According to him, this in effect runs counter to Section 32 of the Mining Act which states that permit extensions would have the same terms as the first 25 years of operations.
A portion of Section 9 of the IRR reads: “ In the case of expiring 25-year mining tenements, the qualified mining tenement holder electing to exercise its right to renew the said mining tenement for another 25-year term shall file the pertinent mining applications in the MGB (Mines and Geosciences Bureau) not later than six months prior to the expiration of the same mining tenement.”
“The mining contract/agreement that may be renewed shall be subject to new terms and conditions pursuant to the laws, and rules and regulations that are existing at the time of renewal or may be hereafter issued, such as, but not limited to, the establishment of the contract area as a mineral reservation.”
“Once these issues are ironed out, there will be less ambiguity. I think the Chamber of Mines have been apprised,” Carandang reiterated.
But Carandang’s colleague, presidential spokesman Edwin Lacierda, welcomed the plan of miners to sue the government over the IRR, saying the IRR provisions has been reviewed and that it could withstand legal scrutiny.

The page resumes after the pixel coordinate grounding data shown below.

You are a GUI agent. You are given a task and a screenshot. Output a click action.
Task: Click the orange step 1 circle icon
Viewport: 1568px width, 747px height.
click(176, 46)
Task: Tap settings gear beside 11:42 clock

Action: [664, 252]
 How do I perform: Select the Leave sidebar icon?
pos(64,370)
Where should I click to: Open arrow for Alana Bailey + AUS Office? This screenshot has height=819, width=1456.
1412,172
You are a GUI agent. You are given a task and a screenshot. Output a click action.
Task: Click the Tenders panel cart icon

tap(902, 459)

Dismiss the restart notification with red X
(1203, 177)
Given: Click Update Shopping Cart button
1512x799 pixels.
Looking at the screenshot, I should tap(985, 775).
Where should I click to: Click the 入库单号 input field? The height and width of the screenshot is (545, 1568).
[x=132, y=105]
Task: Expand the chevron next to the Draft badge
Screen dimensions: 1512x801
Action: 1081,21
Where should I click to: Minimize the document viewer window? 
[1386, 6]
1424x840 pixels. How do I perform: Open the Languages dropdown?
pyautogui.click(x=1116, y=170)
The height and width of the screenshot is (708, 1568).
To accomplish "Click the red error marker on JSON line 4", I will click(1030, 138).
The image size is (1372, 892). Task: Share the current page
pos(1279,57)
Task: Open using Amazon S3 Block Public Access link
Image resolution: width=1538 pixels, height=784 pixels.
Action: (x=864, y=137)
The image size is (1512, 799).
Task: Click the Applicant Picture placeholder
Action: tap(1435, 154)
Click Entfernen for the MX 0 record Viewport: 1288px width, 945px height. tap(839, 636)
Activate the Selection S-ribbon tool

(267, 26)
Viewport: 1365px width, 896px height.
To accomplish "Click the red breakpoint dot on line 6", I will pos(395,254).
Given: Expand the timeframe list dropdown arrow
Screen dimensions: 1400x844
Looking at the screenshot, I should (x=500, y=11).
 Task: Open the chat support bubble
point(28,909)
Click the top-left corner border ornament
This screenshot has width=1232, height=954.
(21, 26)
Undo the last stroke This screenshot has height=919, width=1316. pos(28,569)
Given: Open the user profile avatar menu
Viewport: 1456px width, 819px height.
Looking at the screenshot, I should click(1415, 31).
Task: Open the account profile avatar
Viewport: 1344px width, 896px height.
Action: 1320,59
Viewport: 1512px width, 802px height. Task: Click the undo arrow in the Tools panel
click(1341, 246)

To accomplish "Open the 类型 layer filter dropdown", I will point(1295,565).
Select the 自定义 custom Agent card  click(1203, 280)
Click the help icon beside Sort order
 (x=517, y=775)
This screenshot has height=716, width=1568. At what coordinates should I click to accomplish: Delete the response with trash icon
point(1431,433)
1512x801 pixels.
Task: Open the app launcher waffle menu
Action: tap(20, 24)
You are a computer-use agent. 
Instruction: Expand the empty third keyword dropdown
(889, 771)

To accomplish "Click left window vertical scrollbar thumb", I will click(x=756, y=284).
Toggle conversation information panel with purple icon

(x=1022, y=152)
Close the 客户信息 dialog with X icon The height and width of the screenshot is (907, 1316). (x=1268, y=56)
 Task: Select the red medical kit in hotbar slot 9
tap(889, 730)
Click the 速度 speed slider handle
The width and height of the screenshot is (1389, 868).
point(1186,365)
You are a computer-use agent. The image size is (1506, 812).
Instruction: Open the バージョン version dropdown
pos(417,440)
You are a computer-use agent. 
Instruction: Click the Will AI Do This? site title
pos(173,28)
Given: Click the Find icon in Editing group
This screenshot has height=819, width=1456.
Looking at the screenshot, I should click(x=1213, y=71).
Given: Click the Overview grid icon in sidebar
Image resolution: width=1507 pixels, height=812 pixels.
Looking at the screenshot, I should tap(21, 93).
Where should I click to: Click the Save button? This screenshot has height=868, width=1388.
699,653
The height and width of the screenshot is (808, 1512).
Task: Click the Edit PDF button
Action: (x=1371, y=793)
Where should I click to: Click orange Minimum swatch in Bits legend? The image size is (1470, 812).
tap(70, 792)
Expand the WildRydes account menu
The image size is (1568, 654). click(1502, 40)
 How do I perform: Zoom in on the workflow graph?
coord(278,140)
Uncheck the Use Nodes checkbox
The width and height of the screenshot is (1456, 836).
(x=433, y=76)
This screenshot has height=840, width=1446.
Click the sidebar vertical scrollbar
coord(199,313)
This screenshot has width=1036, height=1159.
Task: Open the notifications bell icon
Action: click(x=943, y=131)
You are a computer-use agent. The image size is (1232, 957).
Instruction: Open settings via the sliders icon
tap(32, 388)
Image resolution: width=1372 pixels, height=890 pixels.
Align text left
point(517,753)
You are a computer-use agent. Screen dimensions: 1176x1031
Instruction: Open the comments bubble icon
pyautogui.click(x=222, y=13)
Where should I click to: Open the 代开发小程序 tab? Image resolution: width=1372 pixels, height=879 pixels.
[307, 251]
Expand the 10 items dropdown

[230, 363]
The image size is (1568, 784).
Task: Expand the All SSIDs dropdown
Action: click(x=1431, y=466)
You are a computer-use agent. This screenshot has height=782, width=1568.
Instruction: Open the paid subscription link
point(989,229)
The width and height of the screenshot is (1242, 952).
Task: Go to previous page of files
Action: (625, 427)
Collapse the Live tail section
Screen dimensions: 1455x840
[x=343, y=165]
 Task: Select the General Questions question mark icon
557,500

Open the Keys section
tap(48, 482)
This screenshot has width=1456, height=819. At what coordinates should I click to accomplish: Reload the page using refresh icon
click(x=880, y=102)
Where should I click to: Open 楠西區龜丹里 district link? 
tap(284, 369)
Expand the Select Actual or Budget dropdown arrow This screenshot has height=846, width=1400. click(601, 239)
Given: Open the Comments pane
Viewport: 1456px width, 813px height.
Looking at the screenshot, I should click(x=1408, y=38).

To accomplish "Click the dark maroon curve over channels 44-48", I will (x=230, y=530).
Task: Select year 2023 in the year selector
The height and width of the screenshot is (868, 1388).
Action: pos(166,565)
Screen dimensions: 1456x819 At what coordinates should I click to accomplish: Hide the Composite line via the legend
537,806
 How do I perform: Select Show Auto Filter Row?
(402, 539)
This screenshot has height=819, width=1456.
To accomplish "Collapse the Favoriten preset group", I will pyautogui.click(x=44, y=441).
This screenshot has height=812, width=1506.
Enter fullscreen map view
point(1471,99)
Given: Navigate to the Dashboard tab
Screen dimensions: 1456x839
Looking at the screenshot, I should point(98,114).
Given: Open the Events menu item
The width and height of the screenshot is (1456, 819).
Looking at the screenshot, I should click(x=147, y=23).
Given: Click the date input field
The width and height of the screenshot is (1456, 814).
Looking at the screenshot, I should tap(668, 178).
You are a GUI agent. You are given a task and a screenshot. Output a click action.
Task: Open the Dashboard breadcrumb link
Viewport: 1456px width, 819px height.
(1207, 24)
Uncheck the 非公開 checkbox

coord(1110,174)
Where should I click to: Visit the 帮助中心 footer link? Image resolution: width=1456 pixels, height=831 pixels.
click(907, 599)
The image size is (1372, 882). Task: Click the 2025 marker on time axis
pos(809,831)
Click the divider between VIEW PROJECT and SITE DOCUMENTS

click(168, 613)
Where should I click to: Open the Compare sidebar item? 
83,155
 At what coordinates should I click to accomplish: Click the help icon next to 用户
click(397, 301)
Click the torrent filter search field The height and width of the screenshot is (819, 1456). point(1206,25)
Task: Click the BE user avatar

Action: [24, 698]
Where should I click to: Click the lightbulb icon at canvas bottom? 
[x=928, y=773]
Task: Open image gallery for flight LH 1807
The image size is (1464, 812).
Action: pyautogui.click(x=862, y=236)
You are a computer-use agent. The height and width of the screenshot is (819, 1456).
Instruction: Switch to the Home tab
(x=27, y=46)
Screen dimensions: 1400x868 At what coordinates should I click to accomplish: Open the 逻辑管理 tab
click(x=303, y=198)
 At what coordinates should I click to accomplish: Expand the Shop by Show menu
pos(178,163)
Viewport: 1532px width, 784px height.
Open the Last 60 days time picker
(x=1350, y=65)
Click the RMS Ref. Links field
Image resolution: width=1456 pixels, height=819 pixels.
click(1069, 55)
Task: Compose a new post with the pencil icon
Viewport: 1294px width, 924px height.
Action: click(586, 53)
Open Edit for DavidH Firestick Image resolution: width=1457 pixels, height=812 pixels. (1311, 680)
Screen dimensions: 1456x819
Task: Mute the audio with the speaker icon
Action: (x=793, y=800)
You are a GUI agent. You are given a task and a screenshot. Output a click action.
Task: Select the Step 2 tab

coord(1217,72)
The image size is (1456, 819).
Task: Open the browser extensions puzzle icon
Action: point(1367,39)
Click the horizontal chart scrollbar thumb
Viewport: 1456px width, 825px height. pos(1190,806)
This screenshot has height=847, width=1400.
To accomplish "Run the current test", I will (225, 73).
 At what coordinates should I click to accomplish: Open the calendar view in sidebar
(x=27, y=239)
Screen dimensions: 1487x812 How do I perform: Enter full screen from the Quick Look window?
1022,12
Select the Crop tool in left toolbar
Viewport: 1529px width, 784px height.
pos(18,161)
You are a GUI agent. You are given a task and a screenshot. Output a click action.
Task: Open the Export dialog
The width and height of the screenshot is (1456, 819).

“This a free country. If they feel that there is something which they feel is not proper, they can always resort to the courts to enforce their contention. So we’ll leave it with them,” he said.
“We’ve drafted the IRR and so it’s been signed by (DENR) Secretary Ramon Paje. So we believe that it was reviewed exhaustively by the MICC. So we believe it will withstand legal scrutiny,” Lacierda added.
“Let’s just wait for the complaint to be filed and maybe at that point we can address the course of action of the mining industry,” he said.
Lacierda explained that the government has always exhausted the widest consultation among stakeholders, noting there would always be parties who would not be contented with what has been brought to the table.
“We have always maintained that we will come up, that there will be… that is a win-win solution. But we cannot stop some sectors who feel that it has not met their desired goals to enforce their claim,” he emphasized.
Romualdez said that since the moratorium on new mining contracts were implemented since 2011, the country has been losing out on foreign direct investments, to the tune of P10 billion.
With the issuance of the new mining policy in July, the moratorium on the processing of exploration permits which were put in place since January 2011 was lifted but the government is not granting new mining contracts until Congress passes a law rationalizing the sharing of revenues between mining firms and the government.
The government is seeking a higher share of revenues from mining operations.
“This comes at a time when the government is seeking more from our industry while it has extended the moratorium on new mining projects until a new revenue measure has been agreed upon,” observed Romualdez.
“This moratorium has caused an outflow in foreign direct investments in our sector beginning in 2011 to the tune of over P10 billion. The projected $16 billion in investments that were supposed to occur during this administration will not happen,” he said.
“The $2 billion that we as a country were expecting in additional foreign direct investments this year from the minerals sector will not happen. The $2 billion that we expect in additional investments next year will not happen,” he added.